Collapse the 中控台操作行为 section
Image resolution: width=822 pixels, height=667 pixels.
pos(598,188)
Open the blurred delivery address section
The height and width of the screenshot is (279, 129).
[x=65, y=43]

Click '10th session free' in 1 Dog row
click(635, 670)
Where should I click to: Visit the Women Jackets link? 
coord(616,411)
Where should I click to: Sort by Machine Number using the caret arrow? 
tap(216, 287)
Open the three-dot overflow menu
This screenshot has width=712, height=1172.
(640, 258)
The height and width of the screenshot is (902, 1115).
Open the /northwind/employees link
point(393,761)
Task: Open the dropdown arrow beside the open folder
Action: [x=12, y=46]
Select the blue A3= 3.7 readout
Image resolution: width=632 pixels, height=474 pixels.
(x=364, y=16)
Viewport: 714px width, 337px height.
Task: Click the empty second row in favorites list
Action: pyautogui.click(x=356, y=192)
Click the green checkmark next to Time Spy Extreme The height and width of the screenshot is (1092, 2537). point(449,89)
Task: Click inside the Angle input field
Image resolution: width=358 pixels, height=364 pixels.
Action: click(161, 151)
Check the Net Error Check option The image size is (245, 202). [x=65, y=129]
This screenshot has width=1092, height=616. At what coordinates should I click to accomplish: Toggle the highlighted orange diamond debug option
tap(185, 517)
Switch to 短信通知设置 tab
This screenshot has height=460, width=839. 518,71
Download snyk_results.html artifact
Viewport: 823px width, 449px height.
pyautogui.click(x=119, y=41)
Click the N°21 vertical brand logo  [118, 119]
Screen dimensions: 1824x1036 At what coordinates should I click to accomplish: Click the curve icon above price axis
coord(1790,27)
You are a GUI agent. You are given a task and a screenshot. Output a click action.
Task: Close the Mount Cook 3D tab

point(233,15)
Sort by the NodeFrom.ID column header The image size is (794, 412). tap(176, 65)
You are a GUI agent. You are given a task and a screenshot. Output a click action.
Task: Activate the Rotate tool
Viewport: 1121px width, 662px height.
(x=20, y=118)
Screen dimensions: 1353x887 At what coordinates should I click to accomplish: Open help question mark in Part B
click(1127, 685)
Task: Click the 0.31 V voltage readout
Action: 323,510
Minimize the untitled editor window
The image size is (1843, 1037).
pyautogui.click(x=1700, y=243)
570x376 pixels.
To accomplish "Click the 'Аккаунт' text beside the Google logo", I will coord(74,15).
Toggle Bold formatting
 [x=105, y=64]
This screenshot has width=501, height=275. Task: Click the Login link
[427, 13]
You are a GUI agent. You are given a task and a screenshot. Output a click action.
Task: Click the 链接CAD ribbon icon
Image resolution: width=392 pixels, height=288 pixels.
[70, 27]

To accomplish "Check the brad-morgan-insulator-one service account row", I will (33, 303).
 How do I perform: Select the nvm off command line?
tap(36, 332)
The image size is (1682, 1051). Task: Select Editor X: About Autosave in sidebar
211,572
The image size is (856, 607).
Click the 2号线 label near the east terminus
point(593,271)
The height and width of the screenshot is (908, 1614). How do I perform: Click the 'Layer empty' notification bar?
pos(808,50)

____

Swap every "GUI agent" in the lines above for "UI assistant", and leave everything else unchanged.

Collapse the 中控台操作行为 section
Image resolution: width=822 pixels, height=667 pixels.
pos(598,188)
Open the blurred delivery address section
The height and width of the screenshot is (279, 129).
[x=65, y=43]

Click '10th session free' in 1 Dog row
click(635, 670)
Where should I click to: Visit the Women Jackets link? 
coord(616,411)
Where should I click to: Sort by Machine Number using the caret arrow? 
tap(216, 287)
Open the three-dot overflow menu
This screenshot has width=712, height=1172.
(640, 258)
The height and width of the screenshot is (902, 1115).
Open the /northwind/employees link
point(393,761)
Task: Open the dropdown arrow beside the open folder
Action: [x=12, y=46]
Select the blue A3= 3.7 readout
Image resolution: width=632 pixels, height=474 pixels.
(x=364, y=16)
Viewport: 714px width, 337px height.
Task: Click the empty second row in favorites list
Action: pyautogui.click(x=356, y=192)
Click the green checkmark next to Time Spy Extreme The height and width of the screenshot is (1092, 2537). point(449,89)
Task: Click inside the Angle input field
Image resolution: width=358 pixels, height=364 pixels.
Action: click(161, 151)
Check the Net Error Check option The image size is (245, 202). [x=65, y=129]
This screenshot has width=1092, height=616. At what coordinates should I click to accomplish: Toggle the highlighted orange diamond debug option
tap(185, 517)
Switch to 短信通知设置 tab
This screenshot has height=460, width=839. 518,71
Download snyk_results.html artifact
Viewport: 823px width, 449px height.
pyautogui.click(x=119, y=41)
Click the N°21 vertical brand logo  [118, 119]
Screen dimensions: 1824x1036 At what coordinates should I click to accomplish: Click the curve icon above price axis
coord(1790,27)
You are a UI assistant. You are given a task and a screenshot. Output a click action.
Task: Close the Mount Cook 3D tab

point(233,15)
Sort by the NodeFrom.ID column header The image size is (794, 412). tap(176, 65)
You are a UI assistant. You are given a task and a screenshot. Output a click action.
Task: Activate the Rotate tool
Viewport: 1121px width, 662px height.
(x=20, y=118)
Screen dimensions: 1353x887 At what coordinates should I click to accomplish: Open help question mark in Part B
click(1127, 685)
Task: Click the 0.31 V voltage readout
Action: 323,510
Minimize the untitled editor window
The image size is (1843, 1037).
pyautogui.click(x=1700, y=243)
570x376 pixels.
To accomplish "Click the 'Аккаунт' text beside the Google logo", I will coord(74,15).
Toggle Bold formatting
 [x=105, y=64]
This screenshot has width=501, height=275. Task: Click the Login link
[427, 13]
You are a UI assistant. You are given a task and a screenshot. Output a click action.
Task: Click the 链接CAD ribbon icon
Image resolution: width=392 pixels, height=288 pixels.
[70, 27]

To accomplish "Check the brad-morgan-insulator-one service account row", I will (33, 303).
 How do I perform: Select the nvm off command line?
tap(36, 332)
The image size is (1682, 1051). Task: Select Editor X: About Autosave in sidebar
211,572
The image size is (856, 607).
Click the 2号线 label near the east terminus
point(593,271)
The height and width of the screenshot is (908, 1614). How do I perform: Click the 'Layer empty' notification bar?
pos(808,50)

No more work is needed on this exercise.